私が学びたいことがここにある

ロボット手術体験で直感的な操作性に驚き、手技を磨き続ける必要性も強く感じた。

懸命に働く身近な医師たちに感化され

医師を目指したのは、高校3年生の頃。興味がある分野がいくつかあったので、高校2年までは最終的な進路を決定できずにいましたが、長年医師として地域の人を診続けてきた祖父や、大学病院で臨床と研究に従事する両親の姿を側で見てきたので、やりがいのある職業として医師が最もリアルに想像しやすく、将来の道として考えるようになりました。
また、祖父は晩年、人工透析をしていたのですが、透析後は体力を使うのでぐったり横になっているのを目にしていました。元気を取り戻すための治療でも、辛さや倦怠感が拭えないのはなぜだろう、どうにかできないものか、と疑問を抱いたことも、医学を意識し興味を持ったきっかけのひとつです。
東京医科大学は、祖父と両親の母校でもあります。父が剣道部で、子どもの頃に何度かキャンパスを訪れたこともあったので、身近に感じている学校でした。両親は今でも大学の同級生と仲が良く、その関係は今でも続いています。そういう一生の友人と出会える大学であることも間接的に感じていたので、自然と東京医科大学を目指しました。実際、今はクラスメイトや部活動のメンバーなど良い仲間に出会うことができ、大学生活を楽しんでいます。

在学中に知識も手技も可能な限り学びたい

現在、自由の学び系科目の「Road to Top Surgeon」を履修しています。これは、手術の手技について学ぶことができる科目。授業の中で知識として手術の映像などを見ることはあっても、実技としてじっくり縫合を学んだり、最新のロボット手術の操作を見たりする機会は、この科目以外にはなかなかありません。将来どの科を目指すにしても、内科と外科の両方の知識を深めておきたいと思ったこと、そして、この科目を履修しておくことで、5年生でより多くの手技を学ぶことができる点も、この挑戦への後押しとなりました。

実技では生徒2人に対して先生が1人つくので、じっくりと見てアドバイスをしてもらうことができます。難しさも感じますが、うまくできない悔しさがもっと上手くなりたいという気持ちに代わり、練習キットに向かう時間はあっという間です。

════════════════

# 理解度チェック:
a - 本文によると、医師を目指すようになったのはいつ頃か。
b - 医学部での学びをつづった本文の続きを、最後の文の後から書け。

# 演習データ:
════════════════

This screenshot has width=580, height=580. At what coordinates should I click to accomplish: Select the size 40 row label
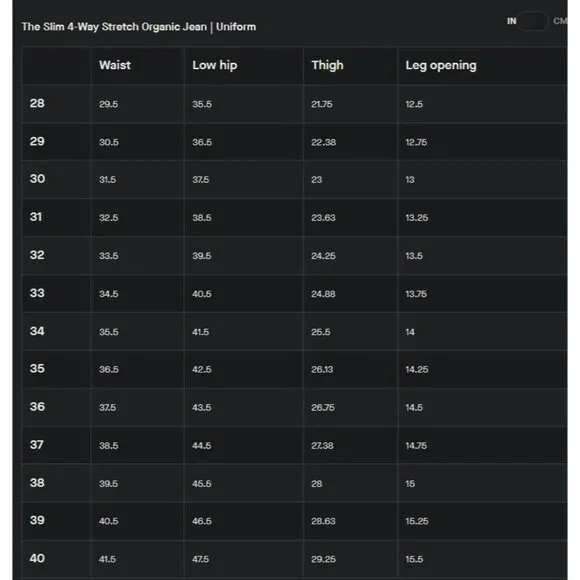[37, 558]
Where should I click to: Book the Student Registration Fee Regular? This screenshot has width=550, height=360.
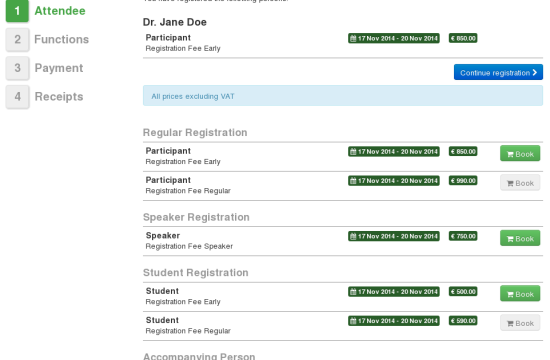(x=520, y=323)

════════════════

# 設問ごとの解答:
a - 高校3年生の頃。

b -
そして、最も衝撃を受けたのは、ロボット手術体験。操作も難しいイメージがありましたが、実際に触らせてもらうと、自分の手を動かしているみたいに直感的な感覚で驚きました。細かい作業はロボットの方が長けていますが、人の手でないとできないことがあると知り、手技を磨いておく必要性も強く感じました。

ダヴィンチ手術の様子

求めれば研究や学会発表の扉も開かれる

現在は、自主的に研究室にも所属しています。初めて研究に挑戦したのは2年生の頃。病態生理を専門とする先生にコンタクトを取って、筋肉に関する研究をしていましたが、「視野を広げるために、他の研究室も見た方がいい」とアドバイスをもらい、3年生からは解剖学の研究室に入っています。1年にわたり、学年を超えた4人ほどのチームで取り組んでいたのは、神経走行の異常についての研究。その成果を先生にも評価していただき、今年の春には学会で発表する機会をいただきました。学生でも研究に挑戦できたり発表の機会をもらえたりと、伸び伸びと学べる環境があることは、夢へのモチベーションに繋がっています。

今、臨床の科目がひと通り終わって、2周目に入るところです。手技を習ったり研究をしたりと、いろいろな角度から身体や病気を知ることで、「点」としての知識が「線」で結ばれ、立体的に見えてくるおもしろさを感じています。進みたい分野はまだ絞り切れていませんが、臨床と研究の両方に携わりながら、いずれは専門性を持ったスペシャリストになりたいと思っています。